#### Task to carry out
Write out, word for word, the part of the listing below that opens with the line containing "Screen dimensions: 1372x876" and closes with the line containing "Toggle the Active project status badge", keeping both of those lines and adding no others.

#### Dataset entries
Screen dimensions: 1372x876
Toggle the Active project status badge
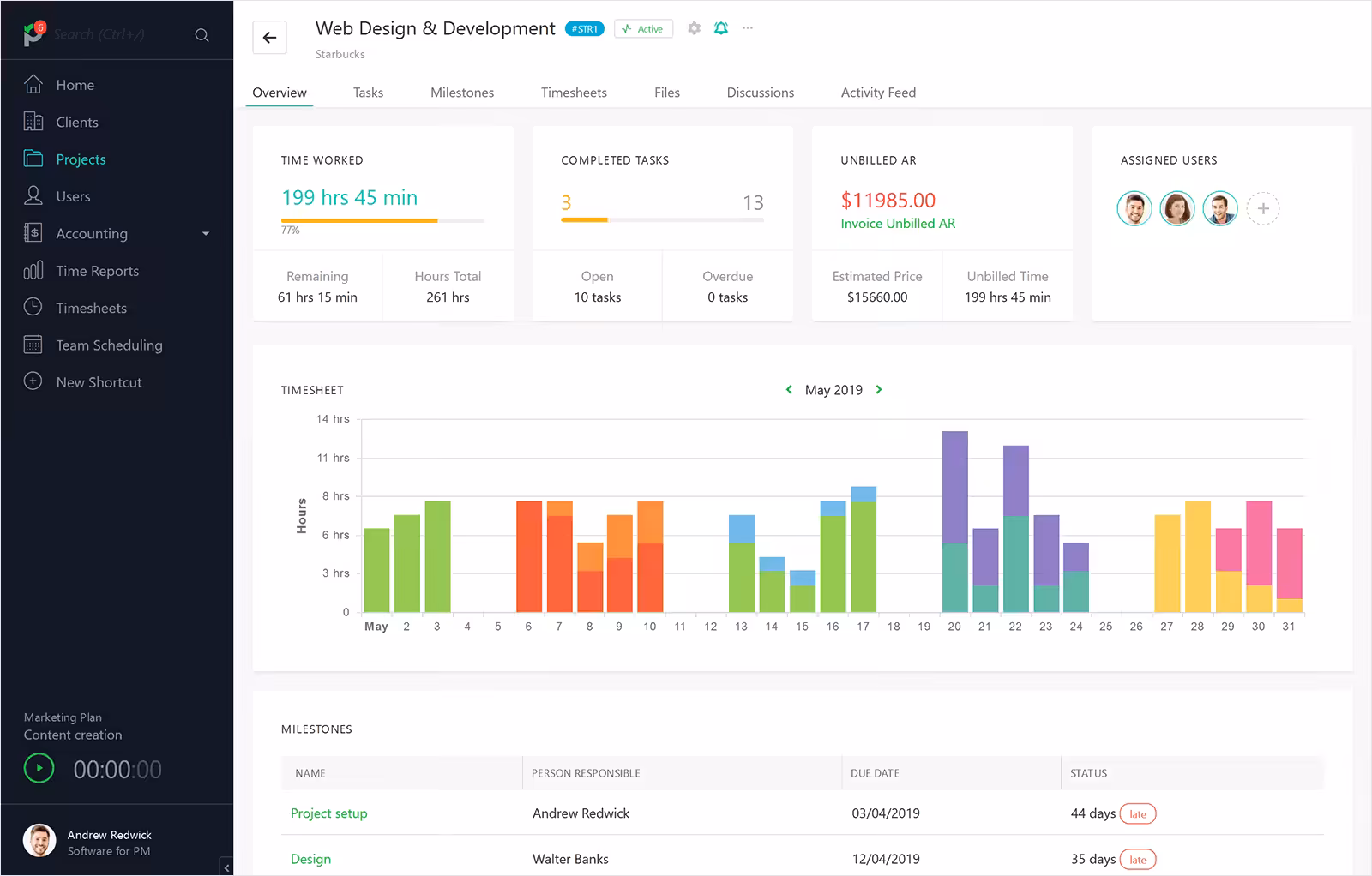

--

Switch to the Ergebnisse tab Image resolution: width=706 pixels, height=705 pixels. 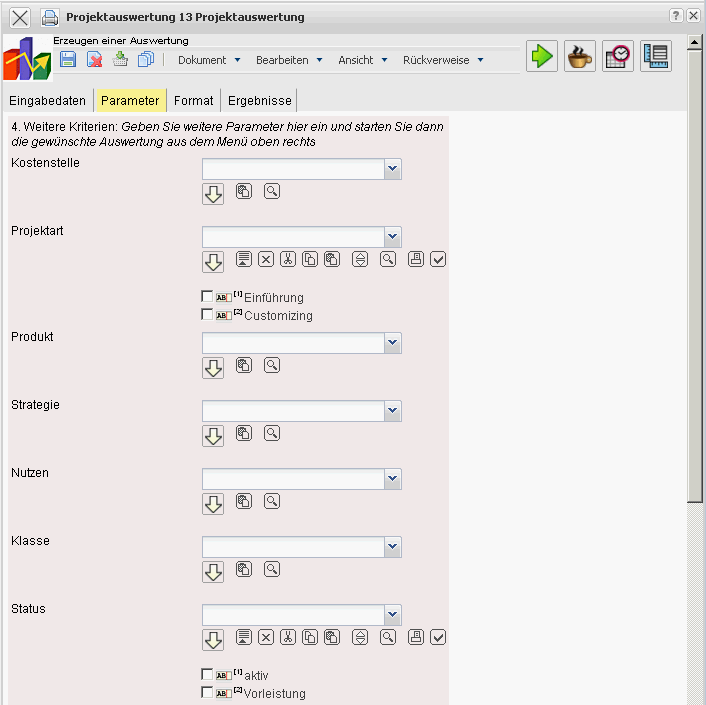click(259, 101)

---

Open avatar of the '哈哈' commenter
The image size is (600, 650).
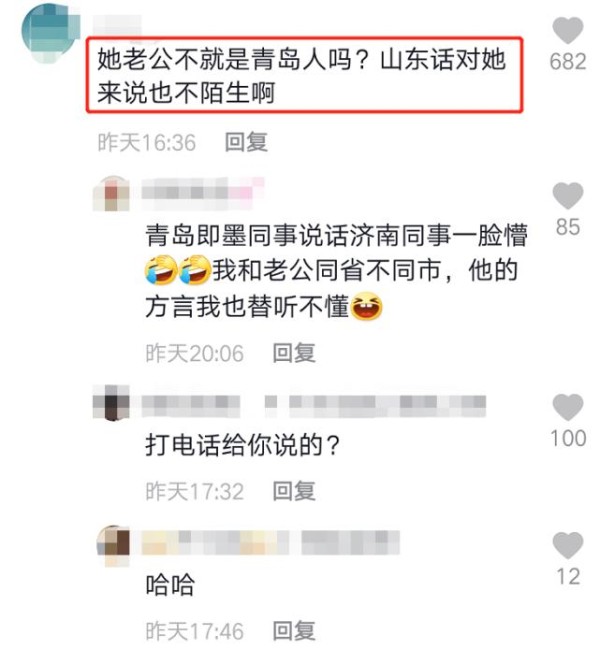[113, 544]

#### Answer below
Screen dimensions: 1372x876
Toggle the Active project status badge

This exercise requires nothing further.